Civil liberties groups welcome decision to shutdown CIA-backed snooping programme

Muslim groups and civil liberties advocates applauded a Wednesday’s decision by New York Police Department to disband a controversial anti-terrorist unit that tracked the daily lives of Muslims in the city.

The Demographics Unit, conceived with the help of a CIA agent working with the NYPD, assembled databases on where Muslims lived, shopped, worked and prayed.

Plainclothes officers infiltrated Muslim student groups, put informants in mosques, monitored sermons and catalogued Muslims in New York who adopted anglicised surnames.

NYPD spokesman Stephen Davis confirmed that detectives assigned to the unit had been transferred to other duties within the department's Intelligence Division.

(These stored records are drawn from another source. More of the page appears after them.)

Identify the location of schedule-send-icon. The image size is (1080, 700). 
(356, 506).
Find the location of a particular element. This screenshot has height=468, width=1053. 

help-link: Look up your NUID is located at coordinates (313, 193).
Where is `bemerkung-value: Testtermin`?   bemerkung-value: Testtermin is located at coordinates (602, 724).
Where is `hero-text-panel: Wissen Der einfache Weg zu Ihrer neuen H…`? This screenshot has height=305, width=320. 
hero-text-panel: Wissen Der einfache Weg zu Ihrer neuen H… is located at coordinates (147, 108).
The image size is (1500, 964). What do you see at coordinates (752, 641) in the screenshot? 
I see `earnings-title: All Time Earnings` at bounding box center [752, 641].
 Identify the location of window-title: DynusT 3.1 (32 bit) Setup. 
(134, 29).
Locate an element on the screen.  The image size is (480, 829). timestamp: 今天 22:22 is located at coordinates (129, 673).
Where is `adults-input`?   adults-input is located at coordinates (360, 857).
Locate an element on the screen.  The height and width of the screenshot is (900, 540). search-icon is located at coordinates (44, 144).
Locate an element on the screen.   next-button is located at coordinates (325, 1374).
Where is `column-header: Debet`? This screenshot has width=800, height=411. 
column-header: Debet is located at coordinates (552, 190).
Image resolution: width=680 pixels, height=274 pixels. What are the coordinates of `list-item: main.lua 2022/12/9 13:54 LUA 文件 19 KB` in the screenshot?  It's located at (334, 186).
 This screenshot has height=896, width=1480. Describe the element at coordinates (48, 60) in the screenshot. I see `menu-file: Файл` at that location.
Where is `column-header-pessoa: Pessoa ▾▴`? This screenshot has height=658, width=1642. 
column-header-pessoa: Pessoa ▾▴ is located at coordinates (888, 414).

Arab American Association of New York executive director Linda Sarsour applauded the decision but said there was still concern about the police use of informants to infiltrate mosques without specific evidence of crime.

"This was definitely a part of the big puzzle that we're trying to get dismantled," Ms Sarsour said.

But she added: "This doesn't necessarily prove to us yet that these very problematic practices are going to end."

Democrat New York mayor Mayor Bill de Blasio called the shut-down "a critical step forward in easing tensions between the police and the communities they serve, so that our cops and our citizens can help one another go after the real bad guys."

Two civil rights lawsuits were filed challenging the activities as unconstitutional because they focused on religion, national origin and race.